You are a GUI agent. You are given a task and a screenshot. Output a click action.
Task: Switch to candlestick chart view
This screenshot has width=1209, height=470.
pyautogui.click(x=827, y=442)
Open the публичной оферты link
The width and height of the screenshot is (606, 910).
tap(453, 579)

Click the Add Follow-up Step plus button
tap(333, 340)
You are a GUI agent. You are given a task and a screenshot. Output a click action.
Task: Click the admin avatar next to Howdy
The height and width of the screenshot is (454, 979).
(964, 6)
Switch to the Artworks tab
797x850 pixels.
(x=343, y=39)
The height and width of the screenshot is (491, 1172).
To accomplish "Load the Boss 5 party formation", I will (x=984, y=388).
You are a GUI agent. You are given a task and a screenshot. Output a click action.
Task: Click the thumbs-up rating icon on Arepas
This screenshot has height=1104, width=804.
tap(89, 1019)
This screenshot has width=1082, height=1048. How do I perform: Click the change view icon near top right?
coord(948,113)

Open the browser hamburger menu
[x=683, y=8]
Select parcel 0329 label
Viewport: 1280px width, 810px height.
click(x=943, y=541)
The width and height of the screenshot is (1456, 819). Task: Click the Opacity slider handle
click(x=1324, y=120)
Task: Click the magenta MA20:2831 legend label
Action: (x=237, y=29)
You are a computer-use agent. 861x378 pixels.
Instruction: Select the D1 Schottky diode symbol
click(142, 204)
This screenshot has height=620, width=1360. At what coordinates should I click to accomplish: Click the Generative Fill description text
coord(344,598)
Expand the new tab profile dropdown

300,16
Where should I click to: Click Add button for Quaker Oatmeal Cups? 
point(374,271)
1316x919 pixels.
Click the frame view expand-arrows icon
-----
Task goal:
Quote every row above word for word.

The reply:
You are a GUI agent. You are given a task and a screenshot. Output a click action.
Task: Switch to candlestick chart view
This screenshot has width=1209, height=470.
pyautogui.click(x=827, y=442)
Open the публичной оферты link
The width and height of the screenshot is (606, 910).
tap(453, 579)

Click the Add Follow-up Step plus button
tap(333, 340)
You are a GUI agent. You are given a task and a screenshot. Output a click action.
Task: Click the admin avatar next to Howdy
The height and width of the screenshot is (454, 979).
(964, 6)
Switch to the Artworks tab
797x850 pixels.
(x=343, y=39)
The height and width of the screenshot is (491, 1172).
To accomplish "Load the Boss 5 party formation", I will (x=984, y=388).
You are a GUI agent. You are given a task and a screenshot. Output a click action.
Task: Click the thumbs-up rating icon on Arepas
This screenshot has height=1104, width=804.
tap(89, 1019)
This screenshot has width=1082, height=1048. How do I perform: Click the change view icon near top right?
coord(948,113)

Open the browser hamburger menu
[x=683, y=8]
Select parcel 0329 label
Viewport: 1280px width, 810px height.
click(x=943, y=541)
The width and height of the screenshot is (1456, 819). Task: Click the Opacity slider handle
click(x=1324, y=120)
Task: Click the magenta MA20:2831 legend label
Action: (x=237, y=29)
You are a computer-use agent. 861x378 pixels.
Instruction: Select the D1 Schottky diode symbol
click(142, 204)
This screenshot has height=620, width=1360. At what coordinates should I click to accomplish: Click the Generative Fill description text
coord(344,598)
Expand the new tab profile dropdown

300,16
Where should I click to: Click Add button for Quaker Oatmeal Cups? 
point(374,271)
1316x919 pixels.
Click the frame view expand-arrows icon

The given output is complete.